Form 8-K

UNITED STATES

SECURITIES AND EXCHANGE COMMISSION

WASHINGTON, DC 20549

 


 

FORM 8-K

 


 

CURRENT REPORT PURSUANT

TO SECTION 13 OR 15(D) OF THE

SECURITIES EXCHANGE ACT OF 1934

 

Date of report (Date of earliest event reported) November 22, 2004

 


 

TEMPUR-PEDIC INTERNATIONAL INC.

(Exact Name of Registrant as Specified in Its Charter)

 


 

Delaware   001-31922   33-1022198

(State or other jurisdiction

of incorporation)

  (Commission File No.)  

(I.R.S. Employer

Identification No.)

 

1713 Jaggie Fox Way

Lexington, Kentucky 40511

(Address of principal executive offices) (Zip Code)

 

(800) 878-8889

(Registrant’s telephone number, including area code)

 

N/A

(Former name or former address, if changed since last report)

 


 

Check the appropriate box below if the Form 8-K filing is intended to simultaneously satisfy the filing obligation of the registrant under any of the following provisions (see General Instruction A.2. below):

 

¨ Written communications pursuant to Rule 425 under the Securities Act (17 CFR 230.425)

 

¨ Soliciting material pursuant to Rule 14a-12 under the Exchange Act (17 CFR 240.14a-12)

 

¨ Pre-commencement communications pursuant to Rule 14d-2(b) under the Exchange Act (17 CFR 240.14d-2(b))

 

¨ Pre-commencement communications pursuant to Rule 13e-4(c) under the Exchange Act (17 CFR 240.13e-4(c))

 



Item 1.01. Entry into a Material Definitive Agreement.

 

On November 17, 2004, Tempur-Pedic International Inc. entered into an Underwriting Agreement with Lehman Brothers Inc., Goldman, Sachs & Co., UBS Securities LLC, Piper Jaffray & Co., and Adams Harkness, Inc. (collectively, the “Underwriters”) and the Selling Stockholders (as defined therein), pursuant to which the Selling Stockholders have agreed to sell 13,000,000 shares of the common stock of Tempur-Pedic International Inc. to the Underwriters.

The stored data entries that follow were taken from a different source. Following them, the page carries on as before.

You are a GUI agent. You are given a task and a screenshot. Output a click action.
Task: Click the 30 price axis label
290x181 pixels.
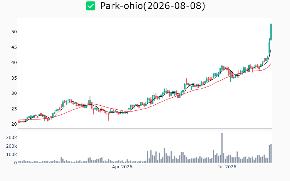point(14,93)
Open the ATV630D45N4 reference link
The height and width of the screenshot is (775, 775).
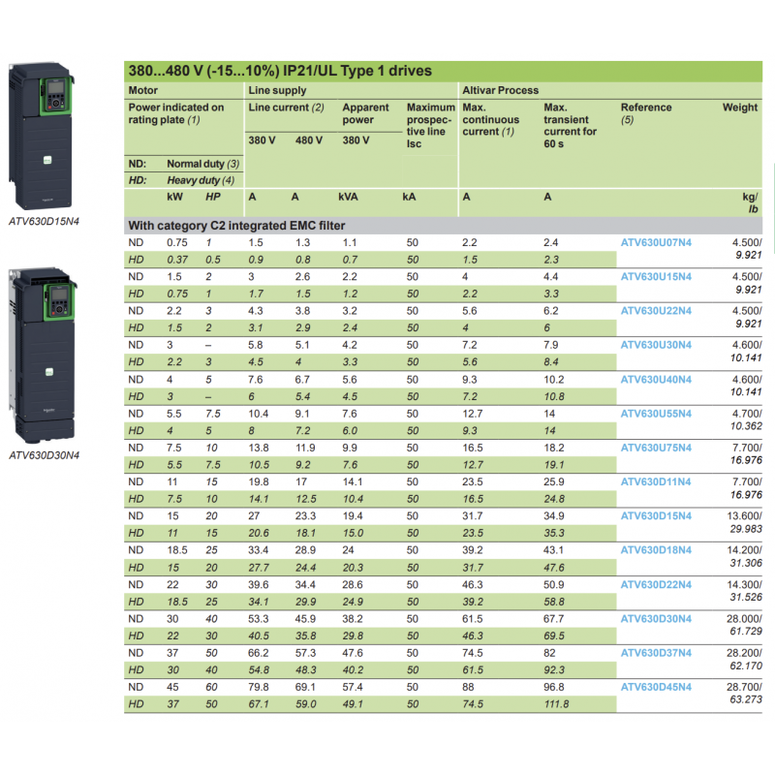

The Underwriting Agreement also grants the Underwriters an option to purchase up to an aggregate of 1,950,000 shares of the common stock of Tempur-Pedic International Inc. to cover over-allotments.

 

The Underwriting Agreement is attached hereto as Exhibit 1.1 and incorporated herein.

 

Item 9.01. Financial Statements and Exhibits.

 

(a) Financial Statements of Businesses Acquired.

 

Not applicable.

 

(b) Pro Forma Financial Information.

 

Not applicable.

 

(c) Exhibits.

 

1.1. Underwriting Agreement, dated November 17, 2004, by and among Tempur-Pedic International Inc, the Selling Stockholders (as defined therein), Lehman Brothers Inc., Goldman, Sachs & Co., UBS Securities LLC, Piper Jaffray & Co., and Adams Harkness, Inc.


SIGNATURES

 

Pursuant to the requirements of the Securities Exchange Act of 1934, the registrant has duly caused this report to be signed on its behalf by the undersigned hereunto duly authorized.

 

Date: November 22, 2004

 

Tempur-Pedic International Inc.
By:  

/s/    Robert B. Trussell, Jr.


Name:   Robert B. Trussell, Jr.
Title:   President and Chief Executive Officer


EXHIBIT INDEX

 

Exhibit

 

Description


1.1   Underwriting Agreement, dated November 17, 2004, by and among Tempur-Pedic International Inc, the Selling Stockholders (as defined therein), Lehman Brothers Inc., Goldman, Sachs & Co., UBS Securities LLC, Piper Jaffray & Co., and Adams Harkness, Inc.